Homeless woman told to leave


A WOMAN who is living in her van is outraged that Whakatane District Council is not doing more to support the homeless.

Maxine Smith has been homeless since June 10, when the relationship between her and a flatmate broke down so badly that she was no longer able to continue living at the address.

She had been staying at the Whakatane Holiday Park until she was told by a member of staff that she was only able to stay for 30 days and then would have to leave for five days.

Ms Smith said she had noticed other people staying at the park for longer than 30 days without having to leave and believed staff decided who had to adhere to the policy, and who did not. She said there was also one campground user who left the park but left his motorhome parked up until he returned.

“I think that is unfair. It is nice that some people can afford a holiday, but some people can’t even afford a house.”

So, she confronted a staff member at the holiday park to express her anger and, after exposing a few heated words, was told that she had to leave the campground.

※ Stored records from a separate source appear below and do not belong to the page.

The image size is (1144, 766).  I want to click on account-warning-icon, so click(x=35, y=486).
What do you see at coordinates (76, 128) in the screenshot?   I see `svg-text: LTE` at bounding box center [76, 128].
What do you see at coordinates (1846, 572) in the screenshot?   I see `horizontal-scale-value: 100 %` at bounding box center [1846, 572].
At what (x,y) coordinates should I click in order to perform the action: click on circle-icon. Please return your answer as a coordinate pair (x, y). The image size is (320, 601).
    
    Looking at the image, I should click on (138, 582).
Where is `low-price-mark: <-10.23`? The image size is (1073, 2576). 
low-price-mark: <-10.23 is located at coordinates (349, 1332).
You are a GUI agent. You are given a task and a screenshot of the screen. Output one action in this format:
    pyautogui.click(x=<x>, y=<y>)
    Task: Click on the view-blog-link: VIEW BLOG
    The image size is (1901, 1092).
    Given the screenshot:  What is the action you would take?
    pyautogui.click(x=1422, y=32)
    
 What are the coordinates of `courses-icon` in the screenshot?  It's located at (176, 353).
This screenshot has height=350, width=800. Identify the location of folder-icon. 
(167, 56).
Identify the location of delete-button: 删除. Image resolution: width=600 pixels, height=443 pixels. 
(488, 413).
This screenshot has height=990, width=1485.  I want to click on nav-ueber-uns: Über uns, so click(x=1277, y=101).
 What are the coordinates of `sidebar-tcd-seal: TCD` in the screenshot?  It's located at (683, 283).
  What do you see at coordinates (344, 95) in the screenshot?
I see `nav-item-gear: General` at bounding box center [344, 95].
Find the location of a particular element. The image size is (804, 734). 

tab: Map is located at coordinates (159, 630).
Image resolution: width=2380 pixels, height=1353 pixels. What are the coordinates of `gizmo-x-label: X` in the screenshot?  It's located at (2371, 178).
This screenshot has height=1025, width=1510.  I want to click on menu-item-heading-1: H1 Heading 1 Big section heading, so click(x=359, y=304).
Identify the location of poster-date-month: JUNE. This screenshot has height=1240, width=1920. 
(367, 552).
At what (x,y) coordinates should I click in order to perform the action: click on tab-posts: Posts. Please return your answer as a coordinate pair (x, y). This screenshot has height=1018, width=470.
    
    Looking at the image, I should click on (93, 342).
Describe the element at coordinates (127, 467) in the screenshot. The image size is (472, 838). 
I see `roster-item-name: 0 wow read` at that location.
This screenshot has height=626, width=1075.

Ms Smith said she was on the social housing list, but alternatives were few and far between. She said she had been told that because there was no room at Nau Mai Motel, which was an emergency accommodation provider, she would have to travel to either Awakeri Hot Springs or Aquarius Motel in Ohope.

However, due to work commitments and the cost of travelling, neither of the options are suitable and Ms Smith is now facing an uncertain future.
She said she was stressed and it was starting to take a toll on her health.

“There are so many more people in motels and those motels are costing everybody for them to be in motels. It is such a bad situation.”
She said while she was staying at the Whakatane Holiday Park, she noticed that no one was using the cabins that had been built to house people displaced following the Edgecumbe floods.

“I am just trying to live as normal a life as I can and keep well. I really do think that the council has to do something. It’s got homeless Whakatane people – why can’t the cabins at the campground be used for homeless Whakatane people when they were used for Edgecumbe people.”

Ms Smith said the council also had a responsibility to ensure that subdivisions were being established where affordable housing could be provided.

Council places and open spaces manager Mike Houghton said there had been a misunderstanding by holiday park staff about the timeframe for staying at the campground.

He said the Camping-Grounds Regulations Act stated that a continuous term of occupancy could not exceed 50 days, not 30 days.

“Central government granted an exemption to the 50-day rule following the April 2017 flood event to accommodate those who had been displaced from their homes, but this exemption ended in June 2018.”

Mr Houghton said he had since met with Ms Smith, along with elected members, to apologise for the error and to discuss a way forward.
Meanwhile deputy mayor Judy Turner said while social housing was a central government responsibility, the council was aware of the homelessness issue in Whakatane.

“Council does not have the resources to tackle homelessness in isolation.

“It’s a community problem that requires a community approach.

“I’m involved in the Whakatane homelessness steering committee, which is run by volunteers and assists people with breakfast, meals, showers, and connecting them with agencies such as the Salvation Army which has a transitional housing programme.”